US judge approves legal fees in antitrust settlement against major banks

The judge awarded the legal fees to law firms Quinn Emanuel and Cohen Milstein

US judge approves legal fees in antitrust settlement against major banks

A US district judge has approved US$102 million in legal fees for law firms Quinn Emanuel Urquhart & Sullivan and Cohen Milstein Sellers & Toll for their work on a US$580 million settlement in an antitrust lawsuit against major banks.

According to Reuters, the case began in 2017 and accused the banks of conspiring to limit competition in the stock lending market, a sector worth trillions of dollars.

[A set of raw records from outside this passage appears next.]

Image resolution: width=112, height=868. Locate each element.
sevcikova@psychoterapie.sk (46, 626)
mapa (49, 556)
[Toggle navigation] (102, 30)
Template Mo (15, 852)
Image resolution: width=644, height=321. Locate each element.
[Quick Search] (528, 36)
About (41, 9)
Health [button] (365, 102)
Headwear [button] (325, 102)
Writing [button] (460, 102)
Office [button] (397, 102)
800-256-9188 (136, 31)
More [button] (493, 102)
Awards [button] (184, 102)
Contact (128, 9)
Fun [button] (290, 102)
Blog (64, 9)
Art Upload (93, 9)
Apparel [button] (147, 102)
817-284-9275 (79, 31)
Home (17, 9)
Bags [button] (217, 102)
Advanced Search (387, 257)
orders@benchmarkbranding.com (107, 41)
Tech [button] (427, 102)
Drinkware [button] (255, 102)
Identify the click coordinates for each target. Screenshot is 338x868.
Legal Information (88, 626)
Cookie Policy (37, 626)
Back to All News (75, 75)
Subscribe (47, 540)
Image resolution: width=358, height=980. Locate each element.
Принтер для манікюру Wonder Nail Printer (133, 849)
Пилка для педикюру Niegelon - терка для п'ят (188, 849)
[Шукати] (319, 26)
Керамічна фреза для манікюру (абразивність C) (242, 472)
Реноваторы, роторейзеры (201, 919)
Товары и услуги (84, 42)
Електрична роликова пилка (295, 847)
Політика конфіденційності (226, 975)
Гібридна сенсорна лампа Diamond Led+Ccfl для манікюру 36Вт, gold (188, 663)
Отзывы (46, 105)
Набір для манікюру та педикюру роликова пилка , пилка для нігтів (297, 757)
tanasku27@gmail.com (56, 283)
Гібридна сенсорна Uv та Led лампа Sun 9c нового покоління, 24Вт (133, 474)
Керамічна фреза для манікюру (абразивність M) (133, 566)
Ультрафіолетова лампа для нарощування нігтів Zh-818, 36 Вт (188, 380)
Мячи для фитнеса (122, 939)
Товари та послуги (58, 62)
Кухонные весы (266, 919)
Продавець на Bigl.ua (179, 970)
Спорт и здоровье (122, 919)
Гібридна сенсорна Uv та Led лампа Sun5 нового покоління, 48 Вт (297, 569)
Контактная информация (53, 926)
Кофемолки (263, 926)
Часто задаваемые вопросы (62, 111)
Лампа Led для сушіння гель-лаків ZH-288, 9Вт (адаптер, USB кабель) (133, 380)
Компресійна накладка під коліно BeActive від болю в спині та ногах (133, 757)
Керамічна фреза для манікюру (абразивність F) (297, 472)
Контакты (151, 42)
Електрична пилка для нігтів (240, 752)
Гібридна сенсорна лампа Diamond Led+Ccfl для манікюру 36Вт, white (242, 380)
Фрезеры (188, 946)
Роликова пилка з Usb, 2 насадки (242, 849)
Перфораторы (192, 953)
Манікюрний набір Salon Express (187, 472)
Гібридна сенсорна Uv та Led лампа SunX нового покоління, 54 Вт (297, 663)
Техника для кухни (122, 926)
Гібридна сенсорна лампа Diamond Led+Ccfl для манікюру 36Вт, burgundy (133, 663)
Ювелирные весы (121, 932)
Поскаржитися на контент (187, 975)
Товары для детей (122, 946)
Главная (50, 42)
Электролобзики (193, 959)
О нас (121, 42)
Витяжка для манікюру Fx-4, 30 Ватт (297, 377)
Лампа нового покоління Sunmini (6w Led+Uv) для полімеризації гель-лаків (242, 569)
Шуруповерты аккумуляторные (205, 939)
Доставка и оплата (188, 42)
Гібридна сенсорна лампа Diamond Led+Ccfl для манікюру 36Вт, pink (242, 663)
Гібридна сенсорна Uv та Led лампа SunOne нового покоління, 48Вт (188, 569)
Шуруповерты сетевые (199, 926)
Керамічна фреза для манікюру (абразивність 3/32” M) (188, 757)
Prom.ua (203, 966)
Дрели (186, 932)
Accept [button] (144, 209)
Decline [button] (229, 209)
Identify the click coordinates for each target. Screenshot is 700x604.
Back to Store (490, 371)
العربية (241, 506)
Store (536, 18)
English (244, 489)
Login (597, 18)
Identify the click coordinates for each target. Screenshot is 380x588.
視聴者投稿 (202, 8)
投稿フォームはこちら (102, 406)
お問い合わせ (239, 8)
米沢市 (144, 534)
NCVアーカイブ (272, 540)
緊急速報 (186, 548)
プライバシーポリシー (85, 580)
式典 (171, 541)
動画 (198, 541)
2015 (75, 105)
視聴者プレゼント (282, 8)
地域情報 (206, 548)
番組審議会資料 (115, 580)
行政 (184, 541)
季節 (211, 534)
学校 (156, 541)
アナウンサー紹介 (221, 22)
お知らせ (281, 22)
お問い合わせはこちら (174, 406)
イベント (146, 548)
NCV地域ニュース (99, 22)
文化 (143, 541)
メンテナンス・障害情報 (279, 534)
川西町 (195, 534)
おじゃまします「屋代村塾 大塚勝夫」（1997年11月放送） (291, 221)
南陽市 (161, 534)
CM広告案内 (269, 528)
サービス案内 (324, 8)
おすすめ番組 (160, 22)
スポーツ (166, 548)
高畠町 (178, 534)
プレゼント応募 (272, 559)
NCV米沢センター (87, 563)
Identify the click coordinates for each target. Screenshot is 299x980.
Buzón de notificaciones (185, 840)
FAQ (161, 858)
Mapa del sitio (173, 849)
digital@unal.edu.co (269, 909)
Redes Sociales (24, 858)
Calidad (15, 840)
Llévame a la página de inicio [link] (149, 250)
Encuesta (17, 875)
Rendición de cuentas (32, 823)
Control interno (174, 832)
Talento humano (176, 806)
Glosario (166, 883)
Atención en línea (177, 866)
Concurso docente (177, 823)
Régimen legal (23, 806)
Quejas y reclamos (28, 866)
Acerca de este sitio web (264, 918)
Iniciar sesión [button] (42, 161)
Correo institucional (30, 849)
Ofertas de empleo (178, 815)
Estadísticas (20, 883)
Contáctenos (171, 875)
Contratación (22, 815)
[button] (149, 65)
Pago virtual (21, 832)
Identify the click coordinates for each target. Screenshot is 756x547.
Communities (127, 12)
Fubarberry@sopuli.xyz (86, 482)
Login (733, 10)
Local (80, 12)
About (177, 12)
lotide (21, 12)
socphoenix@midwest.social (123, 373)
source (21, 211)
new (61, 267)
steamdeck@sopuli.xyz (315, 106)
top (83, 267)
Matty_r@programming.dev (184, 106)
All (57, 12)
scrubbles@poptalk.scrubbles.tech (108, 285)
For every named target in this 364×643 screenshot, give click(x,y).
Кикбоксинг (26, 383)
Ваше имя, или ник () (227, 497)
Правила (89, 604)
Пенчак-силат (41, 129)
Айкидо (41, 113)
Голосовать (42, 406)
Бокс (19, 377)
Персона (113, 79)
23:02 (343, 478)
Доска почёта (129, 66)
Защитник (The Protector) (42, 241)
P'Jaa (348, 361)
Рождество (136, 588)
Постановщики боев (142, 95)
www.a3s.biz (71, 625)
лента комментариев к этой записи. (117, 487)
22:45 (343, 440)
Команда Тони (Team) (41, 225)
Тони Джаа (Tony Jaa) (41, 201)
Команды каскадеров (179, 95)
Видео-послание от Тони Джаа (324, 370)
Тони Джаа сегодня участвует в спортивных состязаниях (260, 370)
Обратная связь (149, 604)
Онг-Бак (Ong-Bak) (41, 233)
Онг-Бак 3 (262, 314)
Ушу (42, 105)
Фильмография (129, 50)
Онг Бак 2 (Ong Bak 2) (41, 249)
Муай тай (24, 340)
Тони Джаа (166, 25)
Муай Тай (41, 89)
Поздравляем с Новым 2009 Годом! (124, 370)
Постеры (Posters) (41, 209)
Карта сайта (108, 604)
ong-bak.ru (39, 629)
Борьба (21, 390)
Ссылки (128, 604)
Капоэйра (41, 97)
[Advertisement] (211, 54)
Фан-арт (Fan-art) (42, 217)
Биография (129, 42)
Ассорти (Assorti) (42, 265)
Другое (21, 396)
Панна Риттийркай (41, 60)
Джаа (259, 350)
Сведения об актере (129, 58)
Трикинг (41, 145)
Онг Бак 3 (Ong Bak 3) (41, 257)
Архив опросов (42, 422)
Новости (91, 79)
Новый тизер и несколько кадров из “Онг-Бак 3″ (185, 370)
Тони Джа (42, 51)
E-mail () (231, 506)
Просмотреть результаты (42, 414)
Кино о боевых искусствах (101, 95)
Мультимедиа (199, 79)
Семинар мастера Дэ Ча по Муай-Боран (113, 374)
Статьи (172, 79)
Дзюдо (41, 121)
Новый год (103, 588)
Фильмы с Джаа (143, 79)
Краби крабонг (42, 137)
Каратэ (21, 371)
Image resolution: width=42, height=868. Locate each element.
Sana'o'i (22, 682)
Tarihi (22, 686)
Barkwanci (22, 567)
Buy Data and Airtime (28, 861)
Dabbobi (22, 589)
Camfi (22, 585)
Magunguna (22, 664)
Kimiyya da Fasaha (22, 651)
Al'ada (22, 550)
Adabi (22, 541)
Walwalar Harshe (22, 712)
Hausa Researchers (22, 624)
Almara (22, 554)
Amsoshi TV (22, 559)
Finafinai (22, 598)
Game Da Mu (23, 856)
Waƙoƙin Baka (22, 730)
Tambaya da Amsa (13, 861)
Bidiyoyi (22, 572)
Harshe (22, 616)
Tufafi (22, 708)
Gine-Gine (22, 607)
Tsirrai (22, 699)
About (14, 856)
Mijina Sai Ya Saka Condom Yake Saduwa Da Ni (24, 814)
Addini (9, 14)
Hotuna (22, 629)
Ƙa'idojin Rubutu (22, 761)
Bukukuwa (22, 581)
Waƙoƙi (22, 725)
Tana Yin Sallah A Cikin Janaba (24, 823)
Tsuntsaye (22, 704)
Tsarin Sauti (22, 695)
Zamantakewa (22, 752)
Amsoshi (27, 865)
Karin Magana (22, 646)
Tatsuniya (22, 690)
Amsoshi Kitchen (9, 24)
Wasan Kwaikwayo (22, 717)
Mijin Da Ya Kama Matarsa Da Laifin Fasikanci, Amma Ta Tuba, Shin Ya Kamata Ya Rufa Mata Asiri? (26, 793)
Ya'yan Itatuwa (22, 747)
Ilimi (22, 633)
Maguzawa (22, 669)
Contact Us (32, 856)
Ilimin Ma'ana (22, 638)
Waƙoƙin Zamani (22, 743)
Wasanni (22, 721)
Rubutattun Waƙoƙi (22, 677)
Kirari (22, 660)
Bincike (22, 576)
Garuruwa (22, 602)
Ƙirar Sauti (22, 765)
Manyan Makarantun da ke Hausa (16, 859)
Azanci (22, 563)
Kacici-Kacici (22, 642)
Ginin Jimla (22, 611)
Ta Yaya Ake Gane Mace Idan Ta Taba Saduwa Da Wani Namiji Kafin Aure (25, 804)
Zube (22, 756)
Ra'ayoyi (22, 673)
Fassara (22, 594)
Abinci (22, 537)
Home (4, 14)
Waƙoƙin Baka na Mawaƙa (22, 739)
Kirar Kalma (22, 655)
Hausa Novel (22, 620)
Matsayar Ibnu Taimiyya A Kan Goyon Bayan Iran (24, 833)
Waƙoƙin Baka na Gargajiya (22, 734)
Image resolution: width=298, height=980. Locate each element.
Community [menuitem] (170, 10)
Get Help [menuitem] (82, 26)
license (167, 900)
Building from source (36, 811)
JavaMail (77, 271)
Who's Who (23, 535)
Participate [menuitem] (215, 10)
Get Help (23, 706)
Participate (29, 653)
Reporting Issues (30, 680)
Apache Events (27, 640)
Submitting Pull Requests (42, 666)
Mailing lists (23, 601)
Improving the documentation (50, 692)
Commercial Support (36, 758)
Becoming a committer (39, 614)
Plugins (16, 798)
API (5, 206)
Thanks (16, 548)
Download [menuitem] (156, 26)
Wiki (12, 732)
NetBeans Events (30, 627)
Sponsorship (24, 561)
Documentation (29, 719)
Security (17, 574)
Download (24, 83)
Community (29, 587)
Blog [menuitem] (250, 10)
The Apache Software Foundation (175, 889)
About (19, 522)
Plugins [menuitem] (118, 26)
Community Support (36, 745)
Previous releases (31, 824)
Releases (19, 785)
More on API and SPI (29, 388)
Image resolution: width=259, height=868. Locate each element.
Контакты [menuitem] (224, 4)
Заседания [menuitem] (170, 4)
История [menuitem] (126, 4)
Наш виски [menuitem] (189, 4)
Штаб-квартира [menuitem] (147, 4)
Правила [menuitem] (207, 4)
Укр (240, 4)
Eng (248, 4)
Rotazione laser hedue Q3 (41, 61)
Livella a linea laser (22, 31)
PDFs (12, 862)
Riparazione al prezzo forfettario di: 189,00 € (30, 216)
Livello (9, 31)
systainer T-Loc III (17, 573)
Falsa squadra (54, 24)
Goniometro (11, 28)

In her ruling, Judge Katherine Polk Failla of the US District Court in New York deemed the legal fee award "fair and reasonable," representing 17.06 percent of the settlement funds. The case involved institutional investors who alleged that banks, including Goldman Sachs, JPMorgan, Morgan Stanley, UBS, and Credit Suisse, had worked together to prevent modernization in the stock lending market by boycotting new entrants. The plaintiffs claimed they had been overcharged for stock lending, a process where investors temporarily transfer stocks to one another.

The five banks involved agreed to pay a combined US$580 million to settle the lawsuit, while Bank of America remains the only defendant that has not settled. All of the banks, including Bank of America, deny any wrongdoing.

The law firms representing the class plaintiffs reported to the court in May that they had worked more than 180,000 hours over six years without compensation. Their efforts included conducting 100 depositions and reviewing over half a billion pages of documents. The settlement also requires antitrust compliance reforms for EquiLend, a stock lending platform created as a joint venture among the banks. According to settlement documents, the class attorneys estimate the value of these industry reforms at US$319 million.

Judge Failla stated in her order that the US$102 million legal fee award is "appropriate to the specific circumstances of this action" and aligns with compensation awarded in similar large-scale antitrust cases.